**Written exercise**
Extract the lines in the records below word for word, starting with the line that contains "Open the Coles store logo tile" and going on through the line that contains "Action: click(276, 846)", with both of those lines included.

[Click-target data]
>> Begin

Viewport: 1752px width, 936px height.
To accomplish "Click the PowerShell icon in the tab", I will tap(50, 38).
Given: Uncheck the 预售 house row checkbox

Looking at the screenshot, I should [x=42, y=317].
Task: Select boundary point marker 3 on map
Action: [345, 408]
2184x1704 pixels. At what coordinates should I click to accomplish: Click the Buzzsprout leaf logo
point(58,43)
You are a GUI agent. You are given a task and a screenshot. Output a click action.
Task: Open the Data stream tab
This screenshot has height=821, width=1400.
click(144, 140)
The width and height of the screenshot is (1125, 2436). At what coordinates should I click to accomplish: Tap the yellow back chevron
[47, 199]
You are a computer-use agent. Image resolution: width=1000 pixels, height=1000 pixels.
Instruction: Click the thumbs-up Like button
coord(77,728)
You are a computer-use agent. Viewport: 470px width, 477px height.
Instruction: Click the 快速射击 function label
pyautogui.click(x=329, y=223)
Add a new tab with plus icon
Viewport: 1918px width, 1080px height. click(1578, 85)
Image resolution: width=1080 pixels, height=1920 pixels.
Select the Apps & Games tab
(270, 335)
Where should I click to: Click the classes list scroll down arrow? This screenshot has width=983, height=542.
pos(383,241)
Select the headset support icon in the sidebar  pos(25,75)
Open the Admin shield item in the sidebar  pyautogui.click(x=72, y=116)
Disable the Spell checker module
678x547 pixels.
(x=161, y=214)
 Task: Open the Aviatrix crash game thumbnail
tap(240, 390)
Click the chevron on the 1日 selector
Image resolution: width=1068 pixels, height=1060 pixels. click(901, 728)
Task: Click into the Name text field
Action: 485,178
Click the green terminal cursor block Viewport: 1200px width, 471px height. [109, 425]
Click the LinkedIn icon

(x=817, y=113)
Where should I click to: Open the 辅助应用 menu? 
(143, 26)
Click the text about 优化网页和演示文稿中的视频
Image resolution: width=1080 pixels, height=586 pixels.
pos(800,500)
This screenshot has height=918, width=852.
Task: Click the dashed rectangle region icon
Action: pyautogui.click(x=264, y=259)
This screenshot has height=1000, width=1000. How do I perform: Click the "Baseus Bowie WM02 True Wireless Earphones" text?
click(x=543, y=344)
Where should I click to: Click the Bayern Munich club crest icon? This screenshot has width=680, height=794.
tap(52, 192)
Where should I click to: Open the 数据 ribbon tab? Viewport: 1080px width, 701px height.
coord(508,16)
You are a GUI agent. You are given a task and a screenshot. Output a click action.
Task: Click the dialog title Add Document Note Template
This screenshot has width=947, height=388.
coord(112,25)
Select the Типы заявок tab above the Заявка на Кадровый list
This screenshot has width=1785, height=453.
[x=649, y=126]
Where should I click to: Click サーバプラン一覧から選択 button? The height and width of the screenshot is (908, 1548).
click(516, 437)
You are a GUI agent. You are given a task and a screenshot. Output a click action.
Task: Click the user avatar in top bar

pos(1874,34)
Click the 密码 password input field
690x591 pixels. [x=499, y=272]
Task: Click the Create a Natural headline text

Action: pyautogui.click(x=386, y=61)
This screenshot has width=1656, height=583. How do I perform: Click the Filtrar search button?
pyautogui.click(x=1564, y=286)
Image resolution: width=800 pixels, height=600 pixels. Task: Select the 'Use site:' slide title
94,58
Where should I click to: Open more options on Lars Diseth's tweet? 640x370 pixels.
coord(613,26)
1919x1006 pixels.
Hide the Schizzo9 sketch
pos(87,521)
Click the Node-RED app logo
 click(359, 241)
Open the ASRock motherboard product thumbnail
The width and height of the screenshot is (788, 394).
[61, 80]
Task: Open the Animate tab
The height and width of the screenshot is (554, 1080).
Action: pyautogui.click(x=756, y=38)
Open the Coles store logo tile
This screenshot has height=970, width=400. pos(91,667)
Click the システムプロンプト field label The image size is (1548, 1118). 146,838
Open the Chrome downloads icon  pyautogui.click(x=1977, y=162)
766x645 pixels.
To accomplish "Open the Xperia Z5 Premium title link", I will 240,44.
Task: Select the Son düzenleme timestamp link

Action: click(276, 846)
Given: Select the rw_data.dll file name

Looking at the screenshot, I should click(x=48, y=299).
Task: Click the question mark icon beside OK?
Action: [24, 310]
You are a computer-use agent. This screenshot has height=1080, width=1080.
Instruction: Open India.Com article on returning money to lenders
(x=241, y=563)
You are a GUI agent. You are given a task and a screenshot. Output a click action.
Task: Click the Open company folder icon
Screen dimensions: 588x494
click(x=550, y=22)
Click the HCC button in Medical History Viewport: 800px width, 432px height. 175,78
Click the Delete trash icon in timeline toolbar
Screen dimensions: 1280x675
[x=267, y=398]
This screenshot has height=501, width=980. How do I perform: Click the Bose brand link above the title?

>> End

**Response to the exercise**
Open the Coles store logo tile
This screenshot has height=970, width=400. pos(91,667)
Click the システムプロンプト field label The image size is (1548, 1118). 146,838
Open the Chrome downloads icon  pyautogui.click(x=1977, y=162)
766x645 pixels.
To accomplish "Open the Xperia Z5 Premium title link", I will 240,44.
Task: Select the Son düzenleme timestamp link

Action: click(276, 846)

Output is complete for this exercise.